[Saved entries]
**********
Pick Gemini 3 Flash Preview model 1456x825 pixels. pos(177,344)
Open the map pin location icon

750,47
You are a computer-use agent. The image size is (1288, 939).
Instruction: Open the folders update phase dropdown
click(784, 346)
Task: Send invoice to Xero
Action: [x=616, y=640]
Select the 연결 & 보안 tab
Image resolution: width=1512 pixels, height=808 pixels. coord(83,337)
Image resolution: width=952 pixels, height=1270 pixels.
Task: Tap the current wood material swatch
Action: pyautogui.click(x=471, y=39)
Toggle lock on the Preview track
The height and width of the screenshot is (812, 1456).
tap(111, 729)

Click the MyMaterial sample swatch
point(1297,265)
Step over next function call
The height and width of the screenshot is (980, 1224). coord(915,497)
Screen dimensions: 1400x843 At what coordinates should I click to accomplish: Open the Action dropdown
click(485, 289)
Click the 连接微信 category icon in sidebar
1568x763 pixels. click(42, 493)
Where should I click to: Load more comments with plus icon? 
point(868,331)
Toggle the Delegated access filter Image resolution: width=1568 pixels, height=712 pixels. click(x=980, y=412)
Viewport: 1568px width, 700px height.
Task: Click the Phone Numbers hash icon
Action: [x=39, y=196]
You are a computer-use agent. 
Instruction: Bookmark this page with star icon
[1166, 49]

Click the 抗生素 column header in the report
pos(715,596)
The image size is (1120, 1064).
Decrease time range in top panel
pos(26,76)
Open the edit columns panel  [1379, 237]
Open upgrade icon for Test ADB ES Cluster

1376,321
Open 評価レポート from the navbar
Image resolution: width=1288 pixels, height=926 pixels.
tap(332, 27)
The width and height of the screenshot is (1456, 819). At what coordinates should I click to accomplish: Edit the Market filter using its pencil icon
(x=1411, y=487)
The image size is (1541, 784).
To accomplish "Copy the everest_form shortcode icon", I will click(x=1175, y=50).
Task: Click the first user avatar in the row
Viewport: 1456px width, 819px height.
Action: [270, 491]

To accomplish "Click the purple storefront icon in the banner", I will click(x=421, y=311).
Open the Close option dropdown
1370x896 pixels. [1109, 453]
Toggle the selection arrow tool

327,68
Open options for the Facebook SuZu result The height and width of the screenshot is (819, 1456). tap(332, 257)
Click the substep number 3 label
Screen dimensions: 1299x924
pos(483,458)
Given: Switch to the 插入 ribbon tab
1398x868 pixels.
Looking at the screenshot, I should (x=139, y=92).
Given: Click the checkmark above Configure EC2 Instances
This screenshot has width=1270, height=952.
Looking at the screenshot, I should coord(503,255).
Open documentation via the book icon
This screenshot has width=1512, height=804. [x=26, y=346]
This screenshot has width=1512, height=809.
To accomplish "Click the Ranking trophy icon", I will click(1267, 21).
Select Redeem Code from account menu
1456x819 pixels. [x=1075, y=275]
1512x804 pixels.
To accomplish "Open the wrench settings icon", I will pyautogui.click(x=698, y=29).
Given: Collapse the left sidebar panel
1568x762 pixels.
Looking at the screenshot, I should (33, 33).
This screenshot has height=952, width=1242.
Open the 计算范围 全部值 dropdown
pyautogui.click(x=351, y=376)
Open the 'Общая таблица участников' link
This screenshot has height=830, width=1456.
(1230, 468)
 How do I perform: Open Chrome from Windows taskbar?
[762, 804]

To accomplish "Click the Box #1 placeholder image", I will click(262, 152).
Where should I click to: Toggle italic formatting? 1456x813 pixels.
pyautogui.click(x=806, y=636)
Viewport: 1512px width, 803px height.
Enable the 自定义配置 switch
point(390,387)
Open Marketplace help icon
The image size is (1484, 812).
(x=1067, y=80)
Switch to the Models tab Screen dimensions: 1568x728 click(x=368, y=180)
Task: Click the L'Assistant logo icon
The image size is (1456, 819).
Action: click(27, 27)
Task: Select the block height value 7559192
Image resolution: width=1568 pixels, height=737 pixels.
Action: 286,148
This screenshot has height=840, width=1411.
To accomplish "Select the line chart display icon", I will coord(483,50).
**********
What you will do:
Output all of the data exactly.

Response box:
Pick Gemini 3 Flash Preview model 1456x825 pixels. pos(177,344)
Open the map pin location icon

750,47
You are a computer-use agent. The image size is (1288, 939).
Instruction: Open the folders update phase dropdown
click(784, 346)
Task: Send invoice to Xero
Action: [x=616, y=640]
Select the 연결 & 보안 tab
Image resolution: width=1512 pixels, height=808 pixels. coord(83,337)
Image resolution: width=952 pixels, height=1270 pixels.
Task: Tap the current wood material swatch
Action: pyautogui.click(x=471, y=39)
Toggle lock on the Preview track
The height and width of the screenshot is (812, 1456).
tap(111, 729)

Click the MyMaterial sample swatch
point(1297,265)
Step over next function call
The height and width of the screenshot is (980, 1224). coord(915,497)
Screen dimensions: 1400x843 At what coordinates should I click to accomplish: Open the Action dropdown
click(485, 289)
Click the 连接微信 category icon in sidebar
1568x763 pixels. click(42, 493)
Where should I click to: Load more comments with plus icon? 
point(868,331)
Toggle the Delegated access filter Image resolution: width=1568 pixels, height=712 pixels. click(x=980, y=412)
Viewport: 1568px width, 700px height.
Task: Click the Phone Numbers hash icon
Action: [x=39, y=196]
You are a computer-use agent. 
Instruction: Bookmark this page with star icon
[1166, 49]

Click the 抗生素 column header in the report
pos(715,596)
The image size is (1120, 1064).
Decrease time range in top panel
pos(26,76)
Open the edit columns panel  [1379, 237]
Open upgrade icon for Test ADB ES Cluster

1376,321
Open 評価レポート from the navbar
Image resolution: width=1288 pixels, height=926 pixels.
tap(332, 27)
The width and height of the screenshot is (1456, 819). At what coordinates should I click to accomplish: Edit the Market filter using its pencil icon
(x=1411, y=487)
The image size is (1541, 784).
To accomplish "Copy the everest_form shortcode icon", I will click(x=1175, y=50).
Task: Click the first user avatar in the row
Viewport: 1456px width, 819px height.
Action: [270, 491]

To accomplish "Click the purple storefront icon in the banner", I will click(x=421, y=311).
Open the Close option dropdown
1370x896 pixels. [1109, 453]
Toggle the selection arrow tool

327,68
Open options for the Facebook SuZu result The height and width of the screenshot is (819, 1456). tap(332, 257)
Click the substep number 3 label
Screen dimensions: 1299x924
pos(483,458)
Given: Switch to the 插入 ribbon tab
1398x868 pixels.
Looking at the screenshot, I should (x=139, y=92).
Given: Click the checkmark above Configure EC2 Instances
This screenshot has width=1270, height=952.
Looking at the screenshot, I should coord(503,255).
Open documentation via the book icon
This screenshot has width=1512, height=804. [x=26, y=346]
This screenshot has width=1512, height=809.
To accomplish "Click the Ranking trophy icon", I will click(1267, 21).
Select Redeem Code from account menu
1456x819 pixels. [x=1075, y=275]
1512x804 pixels.
To accomplish "Open the wrench settings icon", I will pyautogui.click(x=698, y=29).
Given: Collapse the left sidebar panel
1568x762 pixels.
Looking at the screenshot, I should (33, 33).
This screenshot has height=952, width=1242.
Open the 计算范围 全部值 dropdown
pyautogui.click(x=351, y=376)
Open the 'Общая таблица участников' link
This screenshot has height=830, width=1456.
(1230, 468)
 How do I perform: Open Chrome from Windows taskbar?
[762, 804]

To accomplish "Click the Box #1 placeholder image", I will click(262, 152).
Where should I click to: Toggle italic formatting? 1456x813 pixels.
pyautogui.click(x=806, y=636)
Viewport: 1512px width, 803px height.
Enable the 自定义配置 switch
point(390,387)
Open Marketplace help icon
The image size is (1484, 812).
(x=1067, y=80)
Switch to the Models tab Screen dimensions: 1568x728 click(x=368, y=180)
Task: Click the L'Assistant logo icon
The image size is (1456, 819).
Action: click(27, 27)
Task: Select the block height value 7559192
Image resolution: width=1568 pixels, height=737 pixels.
Action: 286,148
This screenshot has height=840, width=1411.
To accomplish "Select the line chart display icon", I will coord(483,50).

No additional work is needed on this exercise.